As with most shows, the main character has to hold your interest and be captivating for it to be a good show. In Search Party Shawkat is terrific as Dory. For me, this is Alia Shawkat's best all-around performance to date. Also giving good performances are Portia (Meredith Hagner) Dory's whimsical effervescent actress friend and Elliott (John Early) Dory's gay self-proclaimed narcissistic and pathological liar friend both of whom are self-absorbed and insufferable but somehow manage to be compelling and enjoyable to watch. John Reynolds as Dory's often timid boyfriend Drew was also good particularly for me during the last half of the season.
Search Party was interestingly released. The ten episode first season was aired over five consecutive days with TBS airing two episodes a night. If you like dark comedy with an element of mystery highly recommend Search Party. The entire first season can currently be streamed on TBS.Com
The OA is a science fiction mystery about a blind woman, Prairie Johnson (Brit Marling) who disappears. After seven years she returns being able to see and insisting her name is OA. She keeps what happened a secret to most of the town and the F.B.I. as well. She eventually teams up with four high schoolers and a teacher, the five, whom of which she reveals some information to as they work together to find other missing people.
The OA is an amalgam of genres having elements of science fiction, drama, and mystery. The show was met with mixed reviews partially I think from the high expectations set by transcendent series Stranger Things also released on Netflix as well as the absurdity of some of the scenes. The OA premiered months after Stranger Things which debuted to wide critical acclaim and high praise. It is a love it or hate it series I was particularly fond of it for its style, story and many of the acting performance but I can see how some dislike it.

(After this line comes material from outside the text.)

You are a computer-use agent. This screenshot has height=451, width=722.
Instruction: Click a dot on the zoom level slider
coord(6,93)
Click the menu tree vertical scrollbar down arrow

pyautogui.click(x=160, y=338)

The characters around the OA are incredible and maybe even overshadow Marling's performance though it is understandable because she has a heavy burden as the show's creator and writer of the majority of the episodes along with Zal Batmanglij. Two actors especially stood out for me, Betty the school teacher played by Phyllis Smith and Steve played by Patrick Gibson one of the students, who both help OA as part of the five find the missing people. If you can get into the show and look past the "Movements" of the season finale it is an addictive watch and I'm interested in seeing how they continue the story season two.

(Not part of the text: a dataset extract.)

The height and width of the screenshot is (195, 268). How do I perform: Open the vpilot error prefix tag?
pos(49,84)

Based on the 1973 movie of the same name by novelist Michael Crichton Westworld was a breakout hit for HBO in 2016. In the technologically advanced Wild West-themed amusement park androids known a host cater to high paying customers known as guests allowing them to experience how life was over 100 years ago.

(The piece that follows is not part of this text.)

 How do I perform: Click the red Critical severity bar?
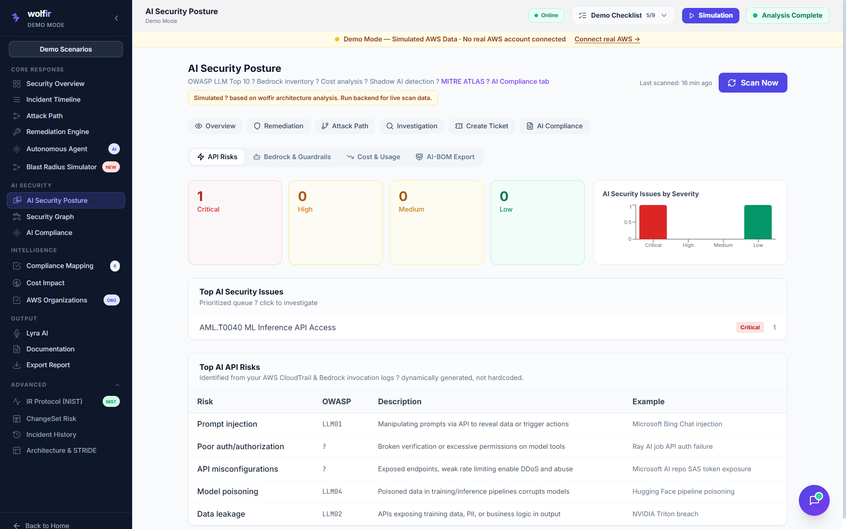653,222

Like another show Humans, Westworld asks the question what make something human. Westworld is well crafted as a sci-fi western that questions society looking into our fear in AI artificial intelligence. The aesthetics are on point. There are mysteries underlying plots and things that may not be what they seem, abound in this show. that make for interest and tense storytelling
Dolores (Evan Rachel Wood) and Maeve (Thandie Newton) play hosts who are starting to become sentient. AI programmer Bernard is played by Jeffery Wright, Ed Harris portrays the Man in Black a twisted, rich, frequent patron of the park, and Anthony Hopkins is Robert Ford the founder of the park. All are phenomenal in roles and if I said anything more I would be in spoiler territory. So if you're afraid of the robot apocalypse or want to see a well-executed sci-fi I recommend Westworld on HBO.